In 2018 former New York Fed bank examiner, Carmen Segarra, released her
book, Noncompliant: A Lone Whistleblower Exposes the Giants of Wall Street.
The main giant Segarra was exposing was Goldman Sachs and its enshrined
conflicts of interest. When Segarra wanted to write a negative examination
of what she found at Goldman Sachs, she was fired by her crony bosses at
the New York Fed.

An earlier book was penned in 2012 by a former Vice President at Goldman
Sachs. In Why I Left Goldman Sachs: A Wall Street Story, Greg Smith exposes
a culture of ripping off clients. In tandem with the book launch, Smith
explained this culture to the approximate 13 million viewers of 60 Minutes.

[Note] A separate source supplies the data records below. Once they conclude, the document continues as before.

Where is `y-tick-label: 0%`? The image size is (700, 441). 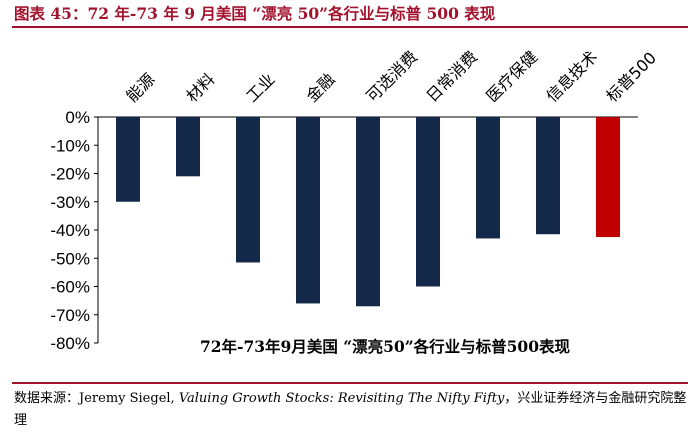 y-tick-label: 0% is located at coordinates (78, 118).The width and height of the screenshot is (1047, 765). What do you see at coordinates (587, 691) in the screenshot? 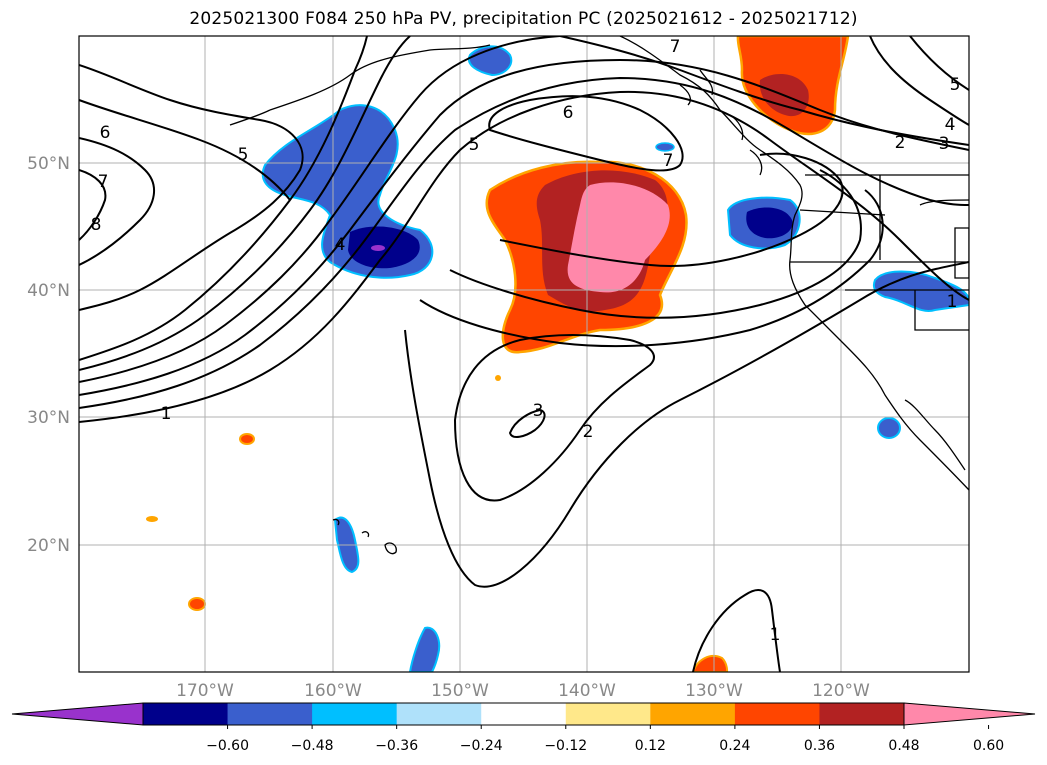
I see `lon-label-140w: 140°W` at bounding box center [587, 691].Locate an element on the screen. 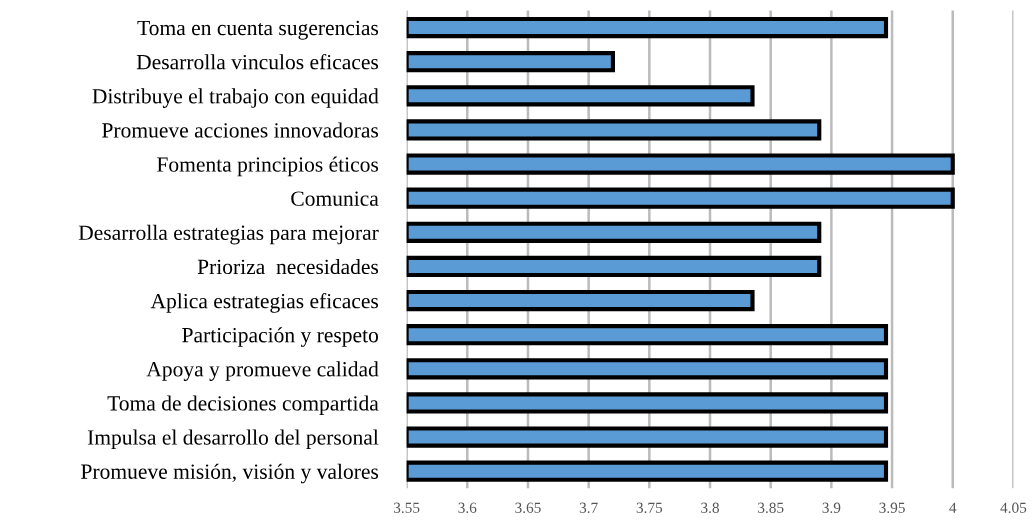  x-tick-label: 3.55 is located at coordinates (406, 508).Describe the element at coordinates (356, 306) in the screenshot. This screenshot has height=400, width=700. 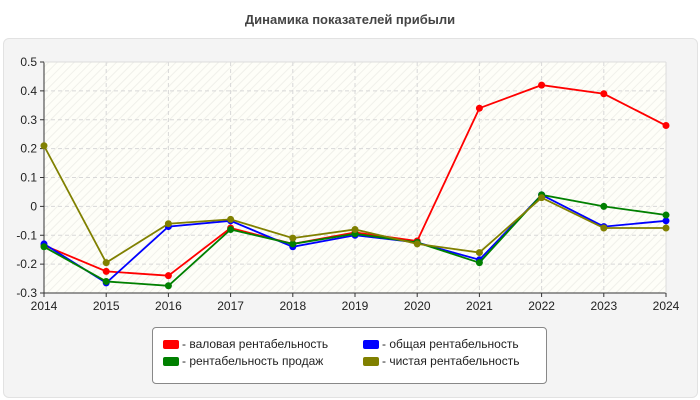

Greg Smith is the Goldman Sachs VP who tendered his resignation after 12
years with the firm on March 14, 2012 via the OpEd page of the New York
Times, famously lamenting “how callously people talk about ripping their
clients off. Over the last 12 months I have seen five different managing
directors refer to their own clients as ‘muppets.’ ”

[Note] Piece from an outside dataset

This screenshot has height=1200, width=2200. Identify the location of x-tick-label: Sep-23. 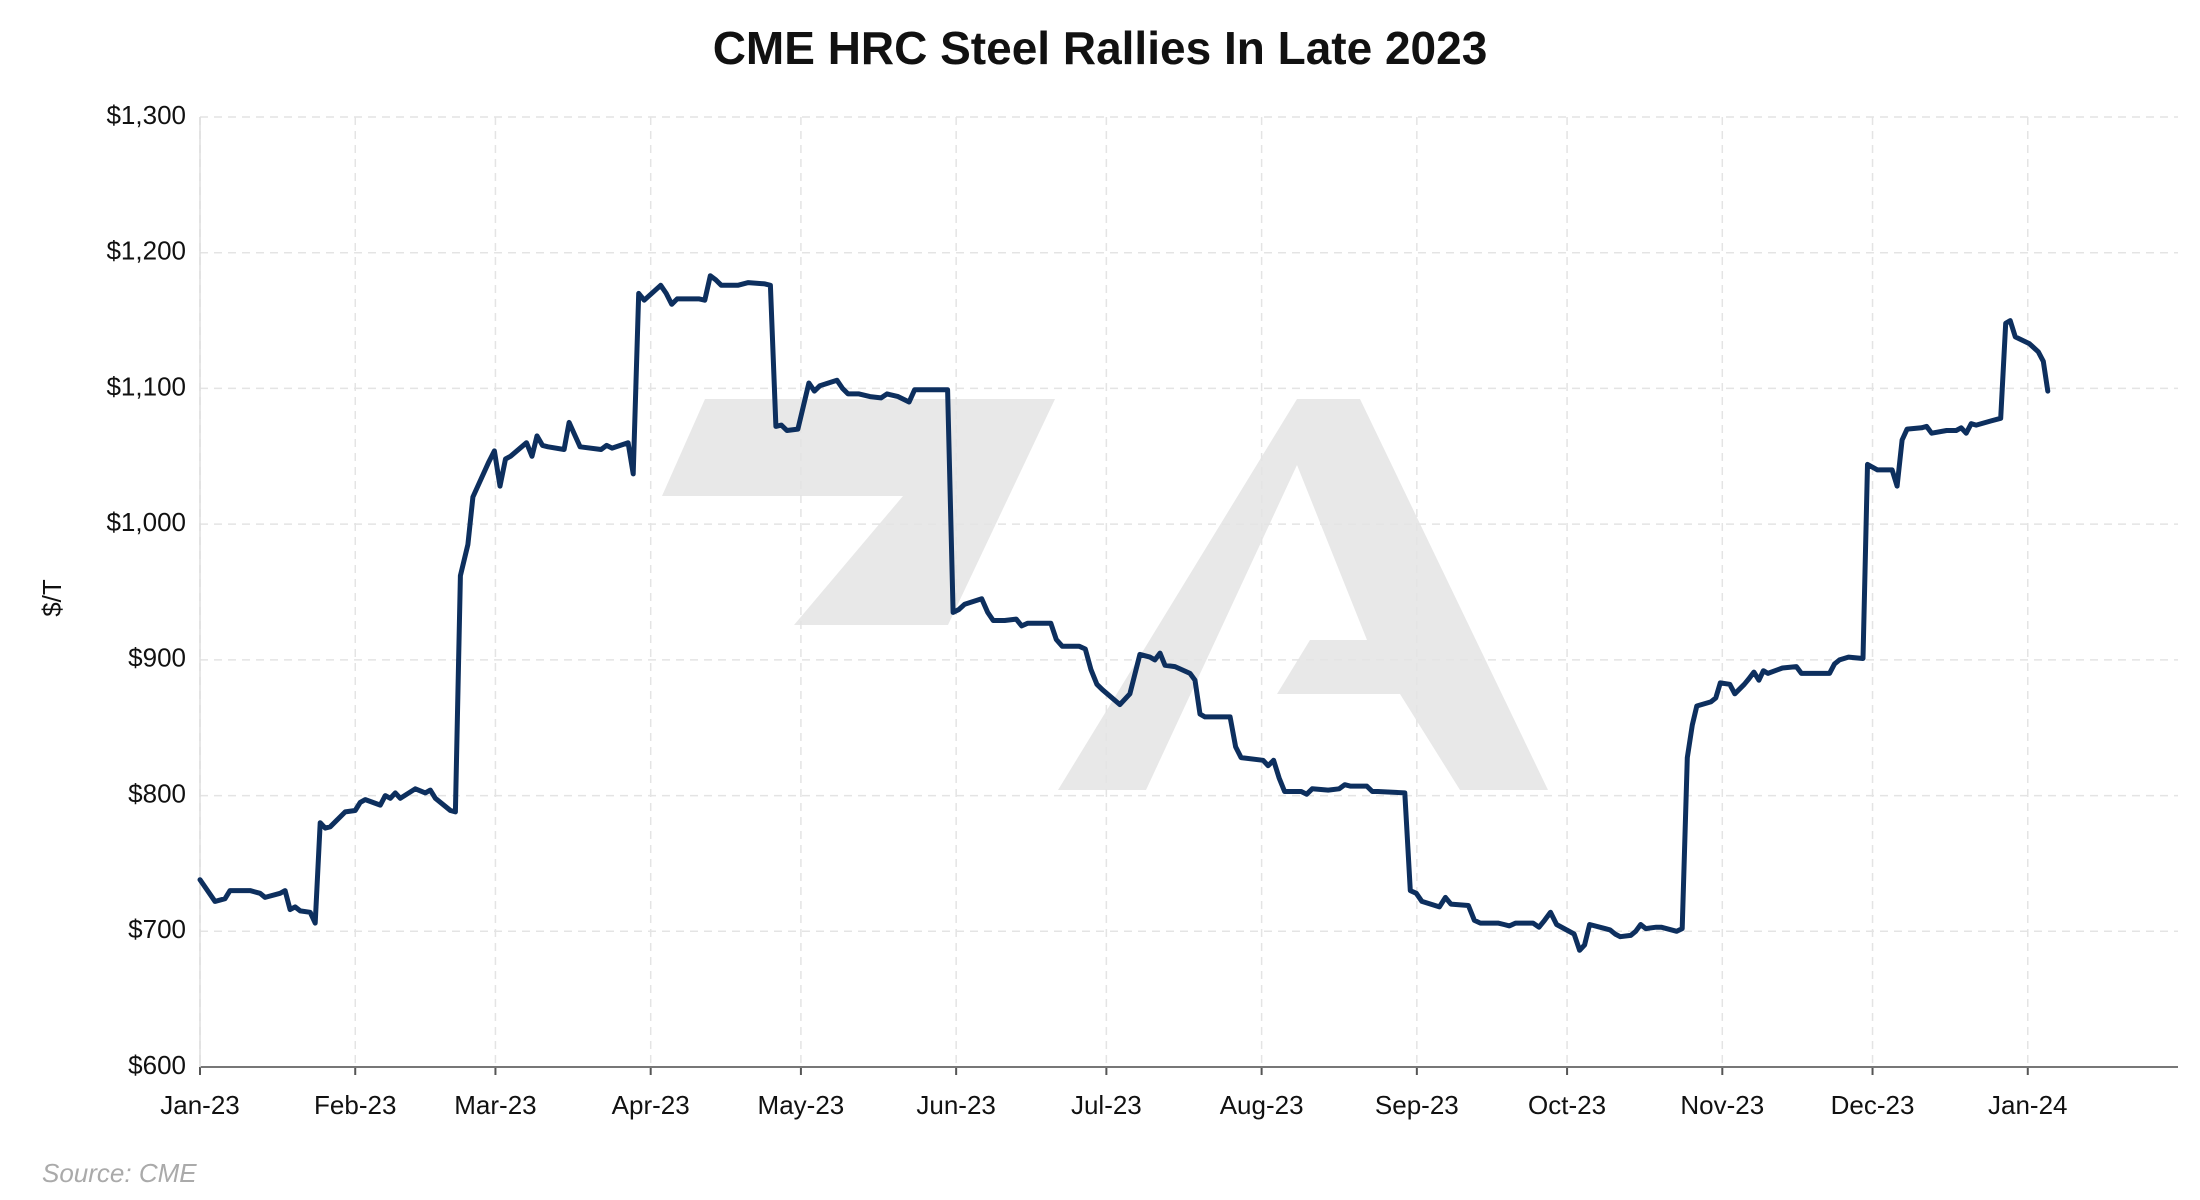
(1417, 1105).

On April 16, 2010, two years before Greg Smith made his charges, the
Securities and Exchange Commission made the identical charge: Goldman was
ripping off its clients. Here’s the actual wording of the complaint:

“Undisclosed in the marketing materials and unbeknownst to investors, a
large hedge fund, Paulson & Co. Inc…played a significant role in the
portfolio selection process. After participating in the selection of the
reference portfolio, Paulson effectively shorted the RMBS [Residential
Mortgage Backed Securities] portfolio it helped select by entering into
credit default swaps (‘CDS’) with GS&Co [Goldman Sachs & Company] to buy
protection on specific layers of the ABACUS 2007-AC1 capital structure.
Given its financial short interest, Paulson had an economic incentive to
choose RMBS that it expected to experience credit events in the near
future. GS&Co did not disclose Paulson’s adverse economic interests or its
role in the portfolio selection process in the term sheet, flip book,
offering memorandum or other marketing materials provided to investors.”

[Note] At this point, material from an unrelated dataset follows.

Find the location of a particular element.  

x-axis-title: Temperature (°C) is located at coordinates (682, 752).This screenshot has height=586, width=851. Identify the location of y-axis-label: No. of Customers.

To put all that in plain English, the SEC charged Goldman Sachs with
knowingly creating an investment product designed to fail so that a hedge
fund manager could benefit by shorting it and then sold it to its clients
as a good investment. Goldman settled that complaint for $550 million, at
that time the largest penalty ever imposed by the SEC on a Wall Street firm.